Reducers are pure functions: given the previous state and an action, they return the next state without mutating the original one.

? View Code Example
// counter.reducer.ts - update state based on actions
import { createReducer, on } from '@ngrx/store';
import { increment, decrement, reset } from './counter.actions';

export const initialState = 0;

export const counterReducer = createReducer(
  initialState,
  on(increment, state => state + 1),
  on(decrement, state => state - 1),
  on(reset, _ => 0)
);

⚙️ Selectors – Read Data from the Store

Selectors encapsulate how to get specific pieces of state.
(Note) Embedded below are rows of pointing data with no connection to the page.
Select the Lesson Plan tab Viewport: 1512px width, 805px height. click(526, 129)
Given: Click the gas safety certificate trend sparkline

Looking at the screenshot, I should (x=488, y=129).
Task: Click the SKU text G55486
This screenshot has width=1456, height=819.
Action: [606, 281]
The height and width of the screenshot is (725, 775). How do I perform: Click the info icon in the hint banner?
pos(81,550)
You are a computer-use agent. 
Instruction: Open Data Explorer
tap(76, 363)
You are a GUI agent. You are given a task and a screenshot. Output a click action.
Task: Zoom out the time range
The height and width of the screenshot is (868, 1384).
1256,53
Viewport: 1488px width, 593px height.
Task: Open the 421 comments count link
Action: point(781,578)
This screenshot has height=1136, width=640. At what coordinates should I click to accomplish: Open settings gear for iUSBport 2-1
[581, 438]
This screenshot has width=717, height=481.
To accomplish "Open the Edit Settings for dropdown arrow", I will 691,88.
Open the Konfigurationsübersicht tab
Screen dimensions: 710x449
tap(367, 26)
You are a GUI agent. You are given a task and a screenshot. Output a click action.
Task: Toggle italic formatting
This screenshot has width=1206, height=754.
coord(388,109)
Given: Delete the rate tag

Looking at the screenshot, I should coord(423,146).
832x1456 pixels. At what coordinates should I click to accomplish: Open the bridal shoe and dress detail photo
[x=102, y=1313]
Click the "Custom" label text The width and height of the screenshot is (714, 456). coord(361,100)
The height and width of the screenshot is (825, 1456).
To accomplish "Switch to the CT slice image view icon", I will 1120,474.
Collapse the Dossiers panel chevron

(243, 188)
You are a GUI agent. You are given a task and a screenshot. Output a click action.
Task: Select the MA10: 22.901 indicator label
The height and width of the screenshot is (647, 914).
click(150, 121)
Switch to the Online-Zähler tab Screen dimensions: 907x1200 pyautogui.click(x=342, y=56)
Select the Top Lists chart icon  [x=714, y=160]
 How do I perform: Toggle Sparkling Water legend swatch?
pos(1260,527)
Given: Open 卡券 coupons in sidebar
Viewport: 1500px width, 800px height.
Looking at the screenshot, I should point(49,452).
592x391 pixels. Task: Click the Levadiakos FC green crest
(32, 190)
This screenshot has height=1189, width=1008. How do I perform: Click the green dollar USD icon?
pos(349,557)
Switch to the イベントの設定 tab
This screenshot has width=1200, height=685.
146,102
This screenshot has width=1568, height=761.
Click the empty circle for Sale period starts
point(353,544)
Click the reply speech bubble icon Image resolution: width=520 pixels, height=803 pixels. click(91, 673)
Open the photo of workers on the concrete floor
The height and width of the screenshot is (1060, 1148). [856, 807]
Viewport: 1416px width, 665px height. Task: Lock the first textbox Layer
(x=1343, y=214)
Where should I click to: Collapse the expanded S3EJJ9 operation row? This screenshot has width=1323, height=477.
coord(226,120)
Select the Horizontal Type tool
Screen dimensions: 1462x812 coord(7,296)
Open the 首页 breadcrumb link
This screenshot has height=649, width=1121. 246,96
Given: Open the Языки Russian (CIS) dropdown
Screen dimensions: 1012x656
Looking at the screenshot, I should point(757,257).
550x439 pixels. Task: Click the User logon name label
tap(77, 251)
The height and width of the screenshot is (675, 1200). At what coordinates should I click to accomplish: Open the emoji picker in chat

Components subscribe to selectors instead of directly accessing the store shape.

? View Code Example
// counter.selectors.ts - expose reusable state readers
import { createSelector, createFeatureSelector } from '@ngrx/store';

export const selectCounterState = createFeatureSelector<number>('count');

export const selectCount = createSelector(
  selectCounterState,
  (state: number) => state
);

? Live Flow & Explanation

? How It All Works Together

  1. User clicks a button in the UI (e.g., "Increment").
  2. The component dispatches the increment() action to the store.
  3. The counterReducer receives the current state and the action, and returns state + 1.
  4. The store updates its internal state and notifies subscribers.
  5. The component uses the selectCount selector to read the latest value and updates the view.

Because reducers are pure and selectors are reusable, NgRx makes your state management predictable, testable, and easy to reason about.

✅ Tips & Best Practices

  • Keep action types descriptive (e.g., [Auth] Login Success instead of LOGIN_OK).
  • Always keep reducers pure — no API calls, randomness, or side effects.
  • Use selectors everywhere instead of reading raw state shape in components.
  • Group related actions, reducers, and selectors by feature (e.g., counter, auth).
  • Write unit tests for reducers and selectors to catch regressions early.

? Try It Yourself

  • Create increment, decrement, and reset actions for a counter app.
  • Implement a reducer that:
    • Starts from an initial count of 0.
    • Increments and decrements correctly based on the dispatched action.
    • Resets the count back to 0 on reset.
  • Define a selector selectCount and use it in a component to display the current count.
  • Extend the state to include a step value and update your actions, reducer, and selector to support dynamic increments.